I'm finally more than halfway through my MyPlate experiment, and I feel like I'm hitting my stride. I basically understand how the USDA's serving sizes and guidelines work, so I'm able to put together a more or less cogent menu without planning it super-scrupulously in advance. And I don't feel particularly deprived or angry about what I'm eating. (Though I also don't feel like I'm surging with health -- if anything, I feel a little queasy from all the carbs and dairy.)
In fact, I really hit only one snag today: restaurants. I mentioned yesterday that it was hard to incorporate (or even think about) restaurants using the USDA model.
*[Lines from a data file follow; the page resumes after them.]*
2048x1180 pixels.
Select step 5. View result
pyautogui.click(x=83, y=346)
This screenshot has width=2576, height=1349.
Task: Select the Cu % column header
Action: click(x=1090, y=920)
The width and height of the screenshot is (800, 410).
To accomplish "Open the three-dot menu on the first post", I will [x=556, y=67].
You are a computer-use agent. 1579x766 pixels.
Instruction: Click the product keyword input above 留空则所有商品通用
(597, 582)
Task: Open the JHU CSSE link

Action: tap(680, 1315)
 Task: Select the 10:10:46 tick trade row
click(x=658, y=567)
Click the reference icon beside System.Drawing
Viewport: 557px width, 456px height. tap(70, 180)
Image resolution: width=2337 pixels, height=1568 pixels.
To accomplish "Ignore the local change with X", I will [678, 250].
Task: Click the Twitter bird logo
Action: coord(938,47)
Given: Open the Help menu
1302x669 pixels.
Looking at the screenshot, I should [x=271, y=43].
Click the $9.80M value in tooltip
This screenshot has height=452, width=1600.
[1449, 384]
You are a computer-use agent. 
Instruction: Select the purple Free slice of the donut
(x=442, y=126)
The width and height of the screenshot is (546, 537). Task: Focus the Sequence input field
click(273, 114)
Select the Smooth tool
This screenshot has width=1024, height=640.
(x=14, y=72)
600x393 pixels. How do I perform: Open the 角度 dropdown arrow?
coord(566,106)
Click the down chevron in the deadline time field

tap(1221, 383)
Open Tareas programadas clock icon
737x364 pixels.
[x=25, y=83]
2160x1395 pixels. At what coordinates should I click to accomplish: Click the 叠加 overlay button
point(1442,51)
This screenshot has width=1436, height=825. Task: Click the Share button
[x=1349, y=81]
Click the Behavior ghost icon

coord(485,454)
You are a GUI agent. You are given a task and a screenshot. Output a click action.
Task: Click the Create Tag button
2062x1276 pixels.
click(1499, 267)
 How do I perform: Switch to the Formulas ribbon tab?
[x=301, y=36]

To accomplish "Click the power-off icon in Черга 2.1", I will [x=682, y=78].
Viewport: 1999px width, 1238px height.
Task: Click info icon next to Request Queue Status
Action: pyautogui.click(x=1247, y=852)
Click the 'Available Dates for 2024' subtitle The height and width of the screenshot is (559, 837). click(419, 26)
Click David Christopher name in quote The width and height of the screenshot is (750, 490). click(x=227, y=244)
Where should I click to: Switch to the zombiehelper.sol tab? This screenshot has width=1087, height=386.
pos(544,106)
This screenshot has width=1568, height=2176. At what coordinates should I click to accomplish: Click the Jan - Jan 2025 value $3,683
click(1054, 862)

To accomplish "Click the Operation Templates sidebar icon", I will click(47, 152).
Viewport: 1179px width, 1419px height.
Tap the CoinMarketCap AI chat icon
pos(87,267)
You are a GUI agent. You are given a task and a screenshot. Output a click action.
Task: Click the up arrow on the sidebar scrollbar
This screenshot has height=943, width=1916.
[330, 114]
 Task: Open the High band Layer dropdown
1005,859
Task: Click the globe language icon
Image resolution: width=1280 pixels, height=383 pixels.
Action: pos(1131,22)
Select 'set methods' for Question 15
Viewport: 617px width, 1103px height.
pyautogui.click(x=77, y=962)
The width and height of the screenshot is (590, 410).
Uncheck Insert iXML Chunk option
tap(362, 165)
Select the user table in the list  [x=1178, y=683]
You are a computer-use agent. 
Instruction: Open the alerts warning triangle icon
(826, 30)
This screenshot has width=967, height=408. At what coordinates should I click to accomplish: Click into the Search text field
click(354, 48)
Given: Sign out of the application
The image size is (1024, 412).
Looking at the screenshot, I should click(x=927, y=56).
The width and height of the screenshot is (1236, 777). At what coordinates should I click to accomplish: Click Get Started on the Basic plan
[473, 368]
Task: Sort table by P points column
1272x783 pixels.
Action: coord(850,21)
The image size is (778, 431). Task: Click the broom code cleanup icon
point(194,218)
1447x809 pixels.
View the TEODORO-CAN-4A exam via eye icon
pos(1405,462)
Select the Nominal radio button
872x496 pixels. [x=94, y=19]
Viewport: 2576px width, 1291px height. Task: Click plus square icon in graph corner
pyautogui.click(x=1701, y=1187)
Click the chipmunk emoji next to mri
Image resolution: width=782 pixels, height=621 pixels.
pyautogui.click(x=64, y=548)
But on Wednesday, I was able to circumvent that by going to a restaurant that was unusually transparent about nutrition and ingredients.
I had no such luck Thursday night, when I was meeting one of my best friends for dinner in the East Village. Initially, my friend had suggested that we go to notoriously health-conscious vegan restaurant Angelica's Kitchen, out of deference to my experiment this week. But when we found out there was a 45-minute wait for a table, we opted instead for an excellent Serbian restaurant called Kafana.
By this point in the day, I still had plenty of calories to spare, and lots of meat and grains I needed to eat, so I wasn't too worried about how to order. But then once my food arrived, I realized that I didn't have any way of accurately measuring serving sizes, much less things like the amount of oil they'd used in the preparations. I eyeballed it and made do, but I wish the USDA had made it easier, somehow, to apply its guidelines to restaurants.
To some extent, this is a trivial complaint that's specific to this strange experiment and the city where I live. But a quarter of Americans eat dinner out at least three nights a week, and many more eat lunch away from the the home. So for the USDA to systematically ignore this facet of the American eating system is risky.